1. Comment
  2. Comment
March 16, 2021

Google’s Privacy Sandbox is a step closer to a post-cookie world, but at what cost for competition?

By GlobalData Thematic Research

Google’s Privacy Sandbox project moves the advertising industry a step closer to a post-cookie world in which users’ data privacy is respected. Google is phasing out third-party cookies and “will not build alternative identifiers to track individuals as they browse across the web.”

However, Google’s dominant position in digital advertising means that it will lead the transformation but could also undermine competition in the market.

The advertising industry is reinventing itself

Reform of the digital advertising industry set in motion by the General Data Protection Regulation (GDPR) is at a critical juncture. Cookies enable hyper-targeted ads, which are of great value to advertisers, but they also pose risks to individual users’ privacy.

Google received one of the biggest penalties under GDPR since the regulation came into force in 2018. The French watchdog fined the tech giant $60m for lack of consent when processing personal data for advertising purposes.

In the post-cookie world, advertisers increasingly seek a return to first-party data, based on direct interaction with the consumer, and reduce their dependence on third-party data. Both Apple and Mozilla (developers of the Firefox browser) have declared war on third-party cookie use, while Google has announced that it will phase them out on its Chrome browser by 2022.

Enter Sandbox

Promising an end to invasive personal profiling, Google’s new method of targeted advertising, dubbed “Privacy Sandbox” (which is being trialled by Chrome), will use a range of different tools to track users across the web and target them with personalised ads. The product uses Federated Learning of Cohorts (FLoC), which clusters large groups of people with similar interests. According to Google, this approach “effectively hides individuals ‘in the crowd’ and uses on-device processing to keep a person’s web history private on the browser”.

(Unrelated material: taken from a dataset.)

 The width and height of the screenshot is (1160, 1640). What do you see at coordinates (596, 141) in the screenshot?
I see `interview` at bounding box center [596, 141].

The Financial Times notes that, despite the changes, the experience of online advertising for users will not change. Users will still receive messages tied closely to their web-browsing habits that follow them from site to site.

What is more, while the Privacy Sandbox may be more secure than web tracking, it can significantly impact publishers and the digital advertising market. The stakes are so high that Google’s project has attracted scrutiny from the UK’s Competition and Markets Authority (CMA) over a possible infringement of competition law. The fear is that it “could cause advertising to become even more concentrated on Google’s ecosystem at the expense of its competitors”.

Ad-funded business re-design on the cards

A 2020 study of the digital advertising market by the CMA found that 80% of the UK’s £14bn online ad spend went to Google and Facebook. It concluded that this dominance created barriers to entry, unequal access to data, and potential conflicts of interest. Against this background, Google’s project will redesign the ad-funded business model for the whole industry. The search giant could gain an informational advantage from creating user cohorts, thus abusing its dominant position.

According to James Rosewell, director of Marketers For An Open Web, “The Privacy Sandbox would effectively create a Google-owned walled garden that would close down the competitive, vibrant open web.” Critics point out that the changes will weaken the position of publishers competing against Google to monetize ads. At the same time, Google’s Chrome browser will enable it to channel more business to its other services.

While some of the concerns might be exaggerated, Google’s leading role in reshaping digital advertising can’t be ignored. As a dominant search platform, as well as a key player in the adtech supply chain and owner of vast amounts of user data, Google has a lot at stake as we enter the post-cookie world.